アンテナは既に我が家の屋上に設置済みなんだけど当然ながら何も音はしない、いずれゴレさんから連絡が来ると信じて待ってるだけだ


創造神様の話ではそもそもゴレさんに通信機能は無いみたいなんだよな、ゴレさんも俺に無線機の周波数を教えといて、アップデートで通信機能の実装待ちだったとは


楽しみが増えたから良いけどな♪





しばらく無線機の前に座ってぼーっとしてから



「今日から朝晩2回、無線機のスイッチ入れて連絡待ってます。朝の通信終わり」



まだゴレさんには聞こえてないと思うけど、しばらくこんな感じで連絡を待ってみようと思う。

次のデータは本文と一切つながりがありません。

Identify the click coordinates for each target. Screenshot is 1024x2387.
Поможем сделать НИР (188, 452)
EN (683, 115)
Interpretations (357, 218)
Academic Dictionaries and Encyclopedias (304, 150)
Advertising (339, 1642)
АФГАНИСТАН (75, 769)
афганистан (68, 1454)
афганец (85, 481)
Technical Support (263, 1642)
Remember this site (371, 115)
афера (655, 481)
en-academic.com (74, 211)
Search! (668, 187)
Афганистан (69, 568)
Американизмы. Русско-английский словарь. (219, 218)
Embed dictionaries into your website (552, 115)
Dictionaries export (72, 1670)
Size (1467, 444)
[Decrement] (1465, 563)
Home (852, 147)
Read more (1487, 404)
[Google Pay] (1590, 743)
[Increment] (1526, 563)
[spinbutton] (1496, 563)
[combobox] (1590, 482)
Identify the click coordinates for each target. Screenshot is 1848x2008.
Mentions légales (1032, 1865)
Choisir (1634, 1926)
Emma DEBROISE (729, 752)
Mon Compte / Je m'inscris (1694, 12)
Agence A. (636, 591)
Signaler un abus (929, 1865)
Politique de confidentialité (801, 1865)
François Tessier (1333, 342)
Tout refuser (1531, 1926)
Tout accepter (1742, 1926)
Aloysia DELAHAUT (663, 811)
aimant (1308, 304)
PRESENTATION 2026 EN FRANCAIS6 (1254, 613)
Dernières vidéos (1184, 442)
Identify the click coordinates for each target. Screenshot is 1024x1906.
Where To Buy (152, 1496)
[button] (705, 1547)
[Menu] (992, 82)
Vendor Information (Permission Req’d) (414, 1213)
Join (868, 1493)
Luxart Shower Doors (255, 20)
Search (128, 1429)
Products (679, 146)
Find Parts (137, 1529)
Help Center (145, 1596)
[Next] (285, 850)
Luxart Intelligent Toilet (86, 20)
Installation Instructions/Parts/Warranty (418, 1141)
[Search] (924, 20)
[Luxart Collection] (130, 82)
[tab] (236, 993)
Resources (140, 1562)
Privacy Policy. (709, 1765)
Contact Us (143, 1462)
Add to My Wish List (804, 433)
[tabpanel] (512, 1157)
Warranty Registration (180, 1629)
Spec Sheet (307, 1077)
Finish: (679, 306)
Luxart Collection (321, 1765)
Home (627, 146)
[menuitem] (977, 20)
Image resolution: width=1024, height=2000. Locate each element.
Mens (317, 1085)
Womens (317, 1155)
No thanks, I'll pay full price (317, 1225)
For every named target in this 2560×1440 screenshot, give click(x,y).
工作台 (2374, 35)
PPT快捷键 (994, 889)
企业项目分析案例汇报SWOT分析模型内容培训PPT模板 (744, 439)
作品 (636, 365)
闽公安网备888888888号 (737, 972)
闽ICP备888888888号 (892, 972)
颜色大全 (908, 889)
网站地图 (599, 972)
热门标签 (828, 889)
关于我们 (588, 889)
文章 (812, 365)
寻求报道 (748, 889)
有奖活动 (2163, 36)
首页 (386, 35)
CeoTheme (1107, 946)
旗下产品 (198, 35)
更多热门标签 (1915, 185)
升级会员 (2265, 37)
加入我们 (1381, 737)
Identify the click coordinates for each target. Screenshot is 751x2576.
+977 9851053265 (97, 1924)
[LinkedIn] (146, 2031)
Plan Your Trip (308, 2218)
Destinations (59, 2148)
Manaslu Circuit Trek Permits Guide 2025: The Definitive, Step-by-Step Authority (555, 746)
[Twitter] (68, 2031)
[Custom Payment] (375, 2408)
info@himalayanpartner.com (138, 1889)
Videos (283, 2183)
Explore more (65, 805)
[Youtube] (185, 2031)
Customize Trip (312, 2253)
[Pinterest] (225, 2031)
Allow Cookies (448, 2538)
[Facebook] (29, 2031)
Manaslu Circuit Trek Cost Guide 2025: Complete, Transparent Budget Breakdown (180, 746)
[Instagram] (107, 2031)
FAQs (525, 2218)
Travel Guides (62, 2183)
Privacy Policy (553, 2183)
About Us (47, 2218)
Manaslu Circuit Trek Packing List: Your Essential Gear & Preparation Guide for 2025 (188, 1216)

さて、部屋の中を見渡すといつもの光景が広がっていて安心するんだけど


ただなぁ、ケイトが腹を出して寝るのだけはなんとかならんもんか、今は若いからいいのかもしれんけど


冬になる前にお藤さんに腹巻きでも作って貰おうかな




「みんな朝だぞ起きろ~」


「ん~、ごしゅじんしゃま、おはようごじゃるまる、、、」


「スミレおはよう、ほらおいで」


「うん」


「おにいちゃん、おはよう」


「おはようメリル」


「ご主人様おはようございます。」「主様、おはようございます。」「んにゃ?」


「カスミ、ニィナ、ケイトおはよう」



今日はみんなの目覚めも良さそうだ


俺はいつものように眠そうなスミレを抱っこして1階に降りていく




「シンさんにスミレちゃんおはよう」


「「シン殿、スーちゃんおはようございま~す♪」」


「お藤さん、コニー、フラニーおはよう」



今日もコニーとフラニーは元気だなぁ、ちなみに2人はスミレの事をスーちゃんと呼んでいる


スンスン、この匂いは♪


おっ?抱っこしてたスミレも匂いに気づいて起きたか、床におろしてあげるとオーブンの前に行って鼻をクンクンさせている♪




「コニー、フラニーパン焼いてくれてるのか、嬉しいけどそんなに早起きしなくていいんだぞ」


「みんなに焼きたてのパンを食べて欲しいので全然大丈夫です!」



「シン殿ぉおはよございま~す、あなたのウェンディですよぉ♪」


「ウッ、ウェンディさん?!何故こんな早朝に我が家に?」


「そんなのシン殿に会いに来たに決まってるじゃないですかぁ、それとコニーとフラニーに魔法の使い方を教える為ですよぉ、パン作りにはエルフの誇りがかかってますから!」


「「はい、頑張ります!」」



頑張って欲しいけど、エルフの気合いが少し恐いです。



「シン殿ぉ、早朝に来た理由は他にもあるんですよぉ、前にシン殿がミリアリア様に提案した『配送業務』を今日から試験的に始めるのでリヤカーを4台ほど欲しいんです」


「もう始めるんですか、リヤカーのサイズはどうします?」


「えっと、荷車と同じくらいのありますか?」


「ありますよ、それを4台ですね」


「ありがとうございます、それじゃあ『配送業務』に雇った人達を外に待たせてるんで渡してあげて下さい」



おいおい、こんな早朝から『配送業務』やんのかよ大変だな


とはいえ日の出から朝市はやってるし、街の門が開くのに合わせて来る商人も多いから、稼ぎ時ではあるのか



リヤカーを渡す為に外に出ると、そこにはぱっと見て一瞬で分かるくらいに日々の生活に困ってそうな女性が4人


年齢は皆10代後半くらいか?見事に全員ガリガリに痩せている



「「「「おはようございます!」」」」


「あっ、うん、おはよう」



外に出て来た俺を見つけて目の前の4人が挨拶をしてくれたけど、栄養不足だからなのか声カッスカスやん!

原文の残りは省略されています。